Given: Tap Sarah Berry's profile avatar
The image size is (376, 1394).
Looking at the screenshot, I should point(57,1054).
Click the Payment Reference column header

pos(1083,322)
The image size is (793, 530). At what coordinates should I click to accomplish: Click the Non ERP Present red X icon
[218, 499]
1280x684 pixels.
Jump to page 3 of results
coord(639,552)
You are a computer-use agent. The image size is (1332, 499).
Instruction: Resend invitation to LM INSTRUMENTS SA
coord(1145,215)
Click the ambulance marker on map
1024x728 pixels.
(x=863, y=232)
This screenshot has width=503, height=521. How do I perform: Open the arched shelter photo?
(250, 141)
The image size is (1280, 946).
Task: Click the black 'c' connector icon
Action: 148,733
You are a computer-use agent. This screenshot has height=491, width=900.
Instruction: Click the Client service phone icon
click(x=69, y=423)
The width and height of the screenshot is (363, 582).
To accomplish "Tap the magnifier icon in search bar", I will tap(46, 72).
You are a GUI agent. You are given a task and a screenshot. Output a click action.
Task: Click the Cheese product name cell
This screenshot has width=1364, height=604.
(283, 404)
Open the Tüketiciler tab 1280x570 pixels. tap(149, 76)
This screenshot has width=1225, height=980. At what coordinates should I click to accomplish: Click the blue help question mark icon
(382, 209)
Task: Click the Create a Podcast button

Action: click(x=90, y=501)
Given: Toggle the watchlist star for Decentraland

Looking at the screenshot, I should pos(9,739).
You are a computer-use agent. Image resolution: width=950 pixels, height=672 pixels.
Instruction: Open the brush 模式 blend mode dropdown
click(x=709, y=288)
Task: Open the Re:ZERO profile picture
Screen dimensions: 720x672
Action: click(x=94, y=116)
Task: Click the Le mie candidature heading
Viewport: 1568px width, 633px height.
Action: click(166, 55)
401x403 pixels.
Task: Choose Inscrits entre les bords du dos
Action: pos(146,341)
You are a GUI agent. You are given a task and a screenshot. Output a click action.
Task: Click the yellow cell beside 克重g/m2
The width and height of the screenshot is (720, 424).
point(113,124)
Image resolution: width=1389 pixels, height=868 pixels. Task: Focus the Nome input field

....

(Work to complete)
From the records above, quote only the lines running from the line with "You are a computer-use agent. The" to the line with "Open the Tüketiciler", both lines included.

(Result of the task)
You are a computer-use agent. The image size is (1332, 499).
Instruction: Resend invitation to LM INSTRUMENTS SA
coord(1145,215)
Click the ambulance marker on map
1024x728 pixels.
(x=863, y=232)
This screenshot has width=503, height=521. How do I perform: Open the arched shelter photo?
(250, 141)
The image size is (1280, 946).
Task: Click the black 'c' connector icon
Action: 148,733
You are a computer-use agent. This screenshot has height=491, width=900.
Instruction: Click the Client service phone icon
click(x=69, y=423)
The width and height of the screenshot is (363, 582).
To accomplish "Tap the magnifier icon in search bar", I will tap(46, 72).
You are a GUI agent. You are given a task and a screenshot. Output a click action.
Task: Click the Cheese product name cell
This screenshot has width=1364, height=604.
(283, 404)
Open the Tüketiciler tab 1280x570 pixels. tap(149, 76)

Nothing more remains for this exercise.